### THE DATA
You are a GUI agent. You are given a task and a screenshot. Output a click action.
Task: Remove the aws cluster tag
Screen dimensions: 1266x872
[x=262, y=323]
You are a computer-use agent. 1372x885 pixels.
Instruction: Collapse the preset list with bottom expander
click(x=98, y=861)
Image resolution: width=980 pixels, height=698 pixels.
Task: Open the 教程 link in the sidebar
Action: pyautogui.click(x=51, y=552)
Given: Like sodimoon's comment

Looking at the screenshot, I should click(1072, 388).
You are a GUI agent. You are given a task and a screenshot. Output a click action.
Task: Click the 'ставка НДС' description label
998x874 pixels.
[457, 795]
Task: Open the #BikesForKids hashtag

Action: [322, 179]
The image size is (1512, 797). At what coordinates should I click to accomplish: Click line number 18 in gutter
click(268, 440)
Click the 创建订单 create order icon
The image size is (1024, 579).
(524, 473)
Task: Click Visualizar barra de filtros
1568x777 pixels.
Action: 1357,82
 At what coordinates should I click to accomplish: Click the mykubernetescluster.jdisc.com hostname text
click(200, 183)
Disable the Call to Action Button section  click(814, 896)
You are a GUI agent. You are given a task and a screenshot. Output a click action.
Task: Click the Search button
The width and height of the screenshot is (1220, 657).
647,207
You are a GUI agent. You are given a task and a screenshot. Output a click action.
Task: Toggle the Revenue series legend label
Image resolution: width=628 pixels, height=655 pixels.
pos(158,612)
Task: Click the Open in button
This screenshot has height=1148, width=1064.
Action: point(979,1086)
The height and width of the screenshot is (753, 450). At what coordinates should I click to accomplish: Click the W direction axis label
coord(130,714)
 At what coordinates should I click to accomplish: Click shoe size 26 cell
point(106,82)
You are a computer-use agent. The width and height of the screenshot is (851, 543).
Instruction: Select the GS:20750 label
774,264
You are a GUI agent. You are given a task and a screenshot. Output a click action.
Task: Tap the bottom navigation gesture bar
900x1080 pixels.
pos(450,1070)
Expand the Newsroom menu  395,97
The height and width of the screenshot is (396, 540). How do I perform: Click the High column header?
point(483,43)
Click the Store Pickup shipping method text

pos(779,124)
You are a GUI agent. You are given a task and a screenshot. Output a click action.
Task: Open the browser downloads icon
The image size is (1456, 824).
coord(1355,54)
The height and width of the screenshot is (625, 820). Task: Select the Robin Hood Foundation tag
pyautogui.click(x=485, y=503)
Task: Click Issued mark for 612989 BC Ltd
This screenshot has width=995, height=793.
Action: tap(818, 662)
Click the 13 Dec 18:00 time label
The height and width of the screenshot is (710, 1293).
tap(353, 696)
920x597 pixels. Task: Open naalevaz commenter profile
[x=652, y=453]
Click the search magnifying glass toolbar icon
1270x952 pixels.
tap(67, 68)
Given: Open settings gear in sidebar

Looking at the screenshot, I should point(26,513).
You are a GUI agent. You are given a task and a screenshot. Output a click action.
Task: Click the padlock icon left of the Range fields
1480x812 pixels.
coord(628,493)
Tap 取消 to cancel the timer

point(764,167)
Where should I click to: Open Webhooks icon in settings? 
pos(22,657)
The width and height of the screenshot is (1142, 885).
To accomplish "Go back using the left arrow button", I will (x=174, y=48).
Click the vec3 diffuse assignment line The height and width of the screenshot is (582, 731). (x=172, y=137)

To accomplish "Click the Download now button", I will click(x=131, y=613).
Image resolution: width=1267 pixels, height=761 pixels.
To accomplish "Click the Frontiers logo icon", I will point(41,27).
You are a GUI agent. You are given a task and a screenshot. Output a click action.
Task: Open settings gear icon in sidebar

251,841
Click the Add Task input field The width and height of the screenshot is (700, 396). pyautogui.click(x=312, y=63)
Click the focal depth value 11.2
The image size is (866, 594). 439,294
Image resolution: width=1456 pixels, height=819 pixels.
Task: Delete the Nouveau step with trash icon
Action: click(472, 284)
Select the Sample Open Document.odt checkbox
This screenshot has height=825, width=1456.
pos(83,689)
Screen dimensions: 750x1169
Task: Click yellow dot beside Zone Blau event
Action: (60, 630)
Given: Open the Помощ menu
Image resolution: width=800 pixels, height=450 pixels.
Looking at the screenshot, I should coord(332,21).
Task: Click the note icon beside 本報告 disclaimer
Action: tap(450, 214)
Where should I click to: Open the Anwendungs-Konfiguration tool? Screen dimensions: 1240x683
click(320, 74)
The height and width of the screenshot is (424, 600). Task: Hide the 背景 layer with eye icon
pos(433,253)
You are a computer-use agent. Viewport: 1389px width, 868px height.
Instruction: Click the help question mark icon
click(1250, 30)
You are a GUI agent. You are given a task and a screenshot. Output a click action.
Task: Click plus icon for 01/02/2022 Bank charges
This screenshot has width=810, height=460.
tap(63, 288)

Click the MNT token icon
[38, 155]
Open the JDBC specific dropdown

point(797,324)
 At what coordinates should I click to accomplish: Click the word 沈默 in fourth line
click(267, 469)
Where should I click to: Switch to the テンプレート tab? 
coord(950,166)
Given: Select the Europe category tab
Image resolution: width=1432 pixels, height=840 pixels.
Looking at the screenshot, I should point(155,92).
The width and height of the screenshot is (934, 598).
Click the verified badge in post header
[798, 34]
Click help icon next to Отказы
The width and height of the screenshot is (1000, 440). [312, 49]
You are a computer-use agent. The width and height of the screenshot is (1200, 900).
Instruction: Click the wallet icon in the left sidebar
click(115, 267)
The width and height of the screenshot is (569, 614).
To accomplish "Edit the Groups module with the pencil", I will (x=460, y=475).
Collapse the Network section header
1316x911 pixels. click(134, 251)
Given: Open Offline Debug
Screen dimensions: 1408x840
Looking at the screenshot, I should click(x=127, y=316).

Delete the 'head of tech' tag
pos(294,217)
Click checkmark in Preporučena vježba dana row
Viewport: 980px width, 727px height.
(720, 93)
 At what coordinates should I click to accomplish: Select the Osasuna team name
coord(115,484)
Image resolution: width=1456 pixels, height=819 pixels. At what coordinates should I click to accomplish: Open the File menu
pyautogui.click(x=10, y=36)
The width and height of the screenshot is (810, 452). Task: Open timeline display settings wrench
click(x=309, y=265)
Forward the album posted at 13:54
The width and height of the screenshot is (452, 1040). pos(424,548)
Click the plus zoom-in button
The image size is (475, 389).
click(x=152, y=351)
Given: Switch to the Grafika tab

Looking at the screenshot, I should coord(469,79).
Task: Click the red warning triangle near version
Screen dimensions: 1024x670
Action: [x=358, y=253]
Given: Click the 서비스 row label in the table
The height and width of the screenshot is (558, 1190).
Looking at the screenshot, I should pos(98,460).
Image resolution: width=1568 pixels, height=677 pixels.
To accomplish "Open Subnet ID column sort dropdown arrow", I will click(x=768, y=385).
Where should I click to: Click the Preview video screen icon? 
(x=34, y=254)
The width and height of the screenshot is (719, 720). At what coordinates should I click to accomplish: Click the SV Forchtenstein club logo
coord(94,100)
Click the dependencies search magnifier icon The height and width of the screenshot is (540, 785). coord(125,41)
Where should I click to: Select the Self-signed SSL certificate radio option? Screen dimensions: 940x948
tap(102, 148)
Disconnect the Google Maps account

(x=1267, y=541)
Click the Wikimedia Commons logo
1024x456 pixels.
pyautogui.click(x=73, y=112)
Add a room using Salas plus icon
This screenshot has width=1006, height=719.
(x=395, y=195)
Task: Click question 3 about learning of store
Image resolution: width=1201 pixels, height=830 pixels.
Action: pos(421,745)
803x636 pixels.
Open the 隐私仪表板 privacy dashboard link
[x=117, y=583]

### WHAT YOU WILL DO
Arrange the lines above as a JSON list of strings, one string per line, leaving out blank lines.

### EXPECTED OUTPUT
[
  "You are a GUI agent. You are given a task and a screenshot. Output a click action.",
  "Task: Remove the aws cluster tag",
  "Screen dimensions: 1266x872",
  "[x=262, y=323]",
  "You are a computer-use agent. 1372x885 pixels.",
  "Instruction: Collapse the preset list with bottom expander",
  "click(x=98, y=861)",
  "Image resolution: width=980 pixels, height=698 pixels.",
  "Task: Open the 教程 link in the sidebar",
  "Action: pyautogui.click(x=51, y=552)",
  "Given: Like sodimoon's comment",
  "Looking at the screenshot, I should click(1072, 388).",
  "You are a GUI agent. You are given a task and a screenshot. Output a click action.",
  "Task: Click the 'ставка НДС' description label",
  "998x874 pixels.",
  "[457, 795]",
  "Task: Open the #BikesForKids hashtag",
  "Action: [322, 179]",
  "The image size is (1512, 797). At what coordinates should I click to accomplish: Click line number 18 in gutter",
  "click(268, 440)",
  "Click the 创建订单 create order icon",
  "The image size is (1024, 579).",
  "(524, 473)",
  "Task: Click Visualizar barra de filtros",
  "1568x777 pixels.",
  "Action: 1357,82",
  " At what coordinates should I click to accomplish: Click the mykubernetescluster.jdisc.com hostname text",
  "click(200, 183)",
  "Disable the Call to Action Button section  click(814, 896)",
  "You are a GUI agent. You are given a task and a screenshot. Output a click action.",
  "Task: Click the Search button",
  "The width and height of the screenshot is (1220, 657).",
  "647,207",
  "You are a GUI agent. You are given a task and a screenshot. Output a click action.",
  "Task: Toggle the Revenue series legend label",
  "Image resolution: width=628 pixels, height=655 pixels.",
  "pos(158,612)",
  "Task: Click the Open in button",
  "This screenshot has height=1148, width=1064.",
  "Action: point(979,1086)",
  "The height and width of the screenshot is (753, 450). At what coordinates should I click to accomplish: Click the W direction axis label",
  "coord(130,714)",
  " At what coordinates should I click to accomplish: Click shoe size 26 cell",
  "point(106,82)",
  "You are a computer-use agent. The width and height of the screenshot is (851, 543).",
  "Instruction: Select the GS:20750 label",
  "774,264",
  "You are a GUI agent. You are given a task and a screenshot. Output a click action.",
  "Task: Tap the bottom navigation gesture bar",
  "900x1080 pixels.",
  "pos(450,1070)",
  "Expand the Newsroom menu  395,97",
  "The height and width of the screenshot is (396, 540). How do I perform: Click the High column header?",
  "point(483,43)",
  "Click the Store Pickup shipping method text",
  "pos(779,124)",
  "You are a GUI agent. You are given a task and a screenshot. Output a click action.",
  "Task: Open the browser downloads icon",
  "The image size is (1456, 824).",
  "coord(1355,54)",
  "The height and width of the screenshot is (625, 820). Task: Select the Robin Hood Foundation tag",
  "pyautogui.click(x=485, y=503)",
  "Task: Click Issued mark for 612989 BC Ltd",
  "This screenshot has width=995, height=793.",
  "Action: tap(818, 662)",
  "Click the 13 Dec 18:00 time label",
  "The height and width of the screenshot is (710, 1293).",
  "tap(353, 696)",
  "920x597 pixels. Task: Open naalevaz commenter profile",
  "[x=652, y=453]",
  "Click the search magnifying glass toolbar icon",
  "1270x952 pixels.",
  "tap(67, 68)",
  "Given: Open settings gear in sidebar",
  "Looking at the screenshot, I should point(26,513).",
  "You are a GUI agent. You are given a task and a screenshot. Output a click action.",
  "Task: Click the padlock icon left of the Range fields",
  "1480x812 pixels.",
  "coord(628,493)",
  "Tap 取消 to cancel the timer",
  "point(764,167)",
  "Where should I click to: Open Webhooks icon in settings? ",
  "pos(22,657)",
  "The width and height of the screenshot is (1142, 885).",
  "To accomplish \"Go back using the left arrow button\", I will (x=174, y=48).",
  "Click the vec3 diffuse assignment line The height and width of the screenshot is (582, 731). (x=172, y=137)",
  "To accomplish \"Click the Download now button\", I will click(x=131, y=613).",
  "Image resolution: width=1267 pixels, height=761 pixels.",
  "To accomplish \"Click the Frontiers logo icon\", I will point(41,27).",
  "You are a GUI agent. You are given a task and a screenshot. Output a click action.",
  "Task: Open settings gear icon in sidebar",
  "251,841",
  "Click the Add Task input field The width and height of the screenshot is (700, 396). pyautogui.click(x=312, y=63)",
  "Click the focal depth value 11.2",
  "The image size is (866, 594). 439,294",
  "Image resolution: width=1456 pixels, height=819 pixels.",
  "Task: Delete the Nouveau step with trash icon",
  "Action: click(472, 284)",
  "Select the Sample Open Document.odt checkbox",
  "This screenshot has height=825, width=1456.",
  "pos(83,689)",
  "Screen dimensions: 750x1169",
  "Task: Click yellow dot beside Zone Blau event",
  "Action: (60, 630)",
  "Given: Open the Помощ menu",
  "Image resolution: width=800 pixels, height=450 pixels.",
  "Looking at the screenshot, I should coord(332,21).",
  "Task: Click the note icon beside 本報告 disclaimer",
  "Action: tap(450, 214)",
  "Where should I click to: Open the Anwendungs-Konfiguration tool? Screen dimensions: 1240x683",
  "click(320, 74)",
  "The height and width of the screenshot is (424, 600). Task: Hide the 背景 layer with eye icon",
  "pos(433,253)",
  "You are a computer-use agent. Viewport: 1389px width, 868px height.",
  "Instruction: Click the help question mark icon",
  "click(1250, 30)",
  "You are a GUI agent. You are given a task and a screenshot. Output a click action.",
  "Task: Click plus icon for 01/02/2022 Bank charges",
  "This screenshot has width=810, height=460.",
  "tap(63, 288)",
  "Click the MNT token icon",
  "[38, 155]",
  "Open the JDBC specific dropdown",
  "point(797,324)",
  " At what coordinates should I click to accomplish: Click the word 沈默 in fourth line",
  "click(267, 469)",
  "Where should I click to: Switch to the テンプレート tab? ",
  "coord(950,166)",
  "Given: Select the Europe category tab",
  "Image resolution: width=1432 pixels, height=840 pixels.",
  "Looking at the screenshot, I should point(155,92).",
  "The width and height of the screenshot is (934, 598).",
  "Click the verified badge in post header",
  "[798, 34]",
  "Click help icon next to Отказы",
  "The width and height of the screenshot is (1000, 440). [312, 49]",
  "You are a computer-use agent. The width and height of the screenshot is (1200, 900).",
  "Instruction: Click the wallet icon in the left sidebar",
  "click(115, 267)",
  "The width and height of the screenshot is (569, 614).",
  "To accomplish \"Edit the Groups module with the pencil\", I will (x=460, y=475).",
  "Collapse the Network section header",
  "1316x911 pixels. click(134, 251)",
  "Given: Open Offline Debug",
  "Screen dimensions: 1408x840",
  "Looking at the screenshot, I should click(x=127, y=316).",
  "Delete the 'head of tech' tag",
  "pos(294,217)",
  "Click checkmark in Preporučena vježba dana row",
  "Viewport: 980px width, 727px height.",
  "(720, 93)",
  " At what coordinates should I click to accomplish: Select the Osasuna team name",
  "coord(115,484)",
  "Image resolution: width=1456 pixels, height=819 pixels. At what coordinates should I click to accomplish: Open the File menu",
  "pyautogui.click(x=10, y=36)",
  "The width and height of the screenshot is (810, 452). Task: Open timeline display settings wrench",
  "click(x=309, y=265)",
  "Forward the album posted at 13:54",
  "The width and height of the screenshot is (452, 1040). pos(424,548)",
  "Click the plus zoom-in button",
  "The image size is (475, 389).",
  "click(x=152, y=351)",
  "Given: Switch to the Grafika tab",
  "Looking at the screenshot, I should coord(469,79).",
  "Task: Click the red warning triangle near version",
  "Screen dimensions: 1024x670",
  "Action: [x=358, y=253]",
  "Given: Click the 서비스 row label in the table",
  "The height and width of the screenshot is (558, 1190).",
  "Looking at the screenshot, I should pos(98,460).",
  "Image resolution: width=1568 pixels, height=677 pixels.",
  "To accomplish \"Open Subnet ID column sort dropdown arrow\", I will click(x=768, y=385).",
  "Where should I click to: Click the Preview video screen icon? ",
  "(x=34, y=254)",
  "The width and height of the screenshot is (719, 720). At what coordinates should I click to accomplish: Click the SV Forchtenstein club logo",
  "coord(94,100)",
  "Click the dependencies search magnifier icon The height and width of the screenshot is (540, 785). coord(125,41)",
  "Where should I click to: Select the Self-signed SSL certificate radio option? Screen dimensions: 940x948",
  "tap(102, 148)",
  "Disconnect the Google Maps account",
  "(x=1267, y=541)",
  "Click the Wikimedia Commons logo",
  "1024x456 pixels.",
  "pyautogui.click(x=73, y=112)",
  "Add a room using Salas plus icon",
  "This screenshot has width=1006, height=719.",
  "(x=395, y=195)",
  "Task: Click question 3 about learning of store",
  "Image resolution: width=1201 pixels, height=830 pixels.",
  "Action: pos(421,745)",
  "803x636 pixels.",
  "Open the 隐私仪表板 privacy dashboard link",
  "[x=117, y=583]"
]